__Information provided__:

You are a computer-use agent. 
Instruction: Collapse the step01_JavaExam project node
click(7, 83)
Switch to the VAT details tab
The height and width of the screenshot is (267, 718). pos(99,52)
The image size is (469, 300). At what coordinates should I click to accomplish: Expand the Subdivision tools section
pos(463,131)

...

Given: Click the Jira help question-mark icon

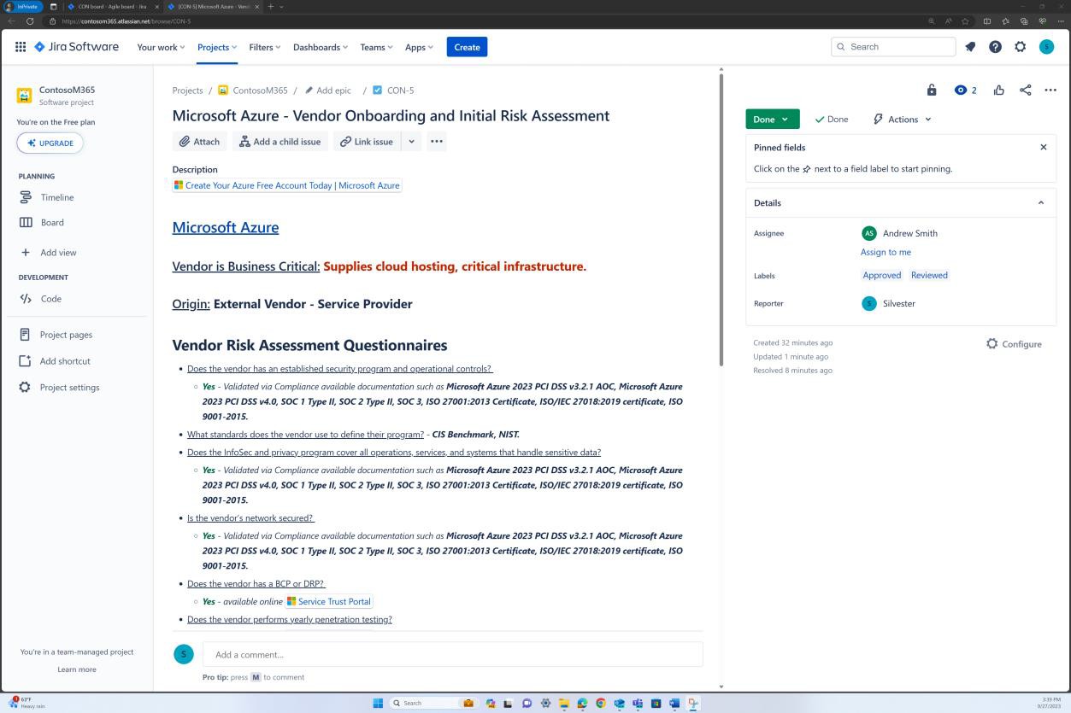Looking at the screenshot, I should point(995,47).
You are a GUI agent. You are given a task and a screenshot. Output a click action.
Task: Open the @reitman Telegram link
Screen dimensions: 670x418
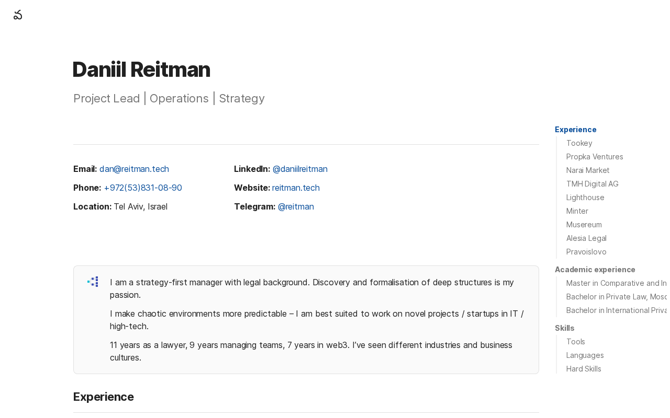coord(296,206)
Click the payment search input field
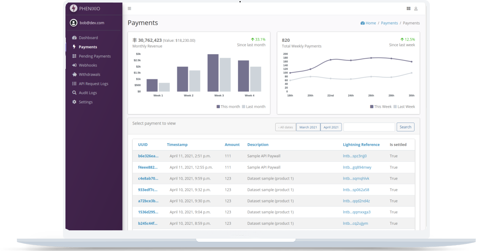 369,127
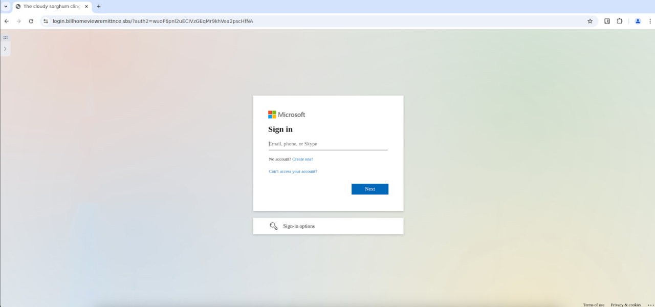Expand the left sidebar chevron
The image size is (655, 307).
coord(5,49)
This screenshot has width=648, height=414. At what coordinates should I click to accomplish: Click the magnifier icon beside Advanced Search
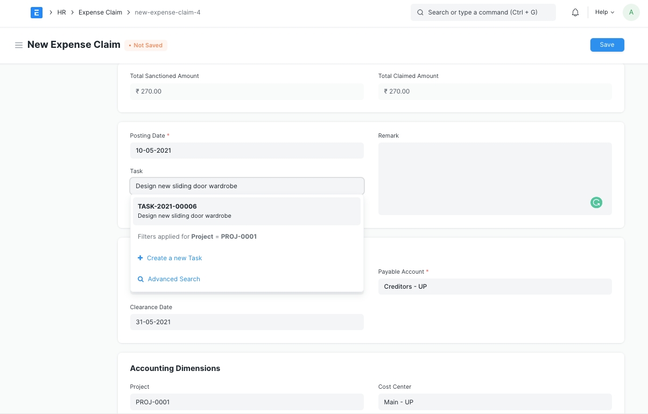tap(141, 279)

__To be done__:
Rewrite the records starting with the line that contains "You are a computer-use agent." and going on through the line that contains "pos(463,131)" as a JSON list of strings, one string per line, with blank lines omitted.

__Exercise output__:
[
  "You are a computer-use agent. ",
  "Instruction: Collapse the step01_JavaExam project node",
  "click(7, 83)",
  "Switch to the VAT details tab",
  "The height and width of the screenshot is (267, 718). pos(99,52)",
  "The image size is (469, 300). At what coordinates should I click to accomplish: Expand the Subdivision tools section",
  "pos(463,131)"
]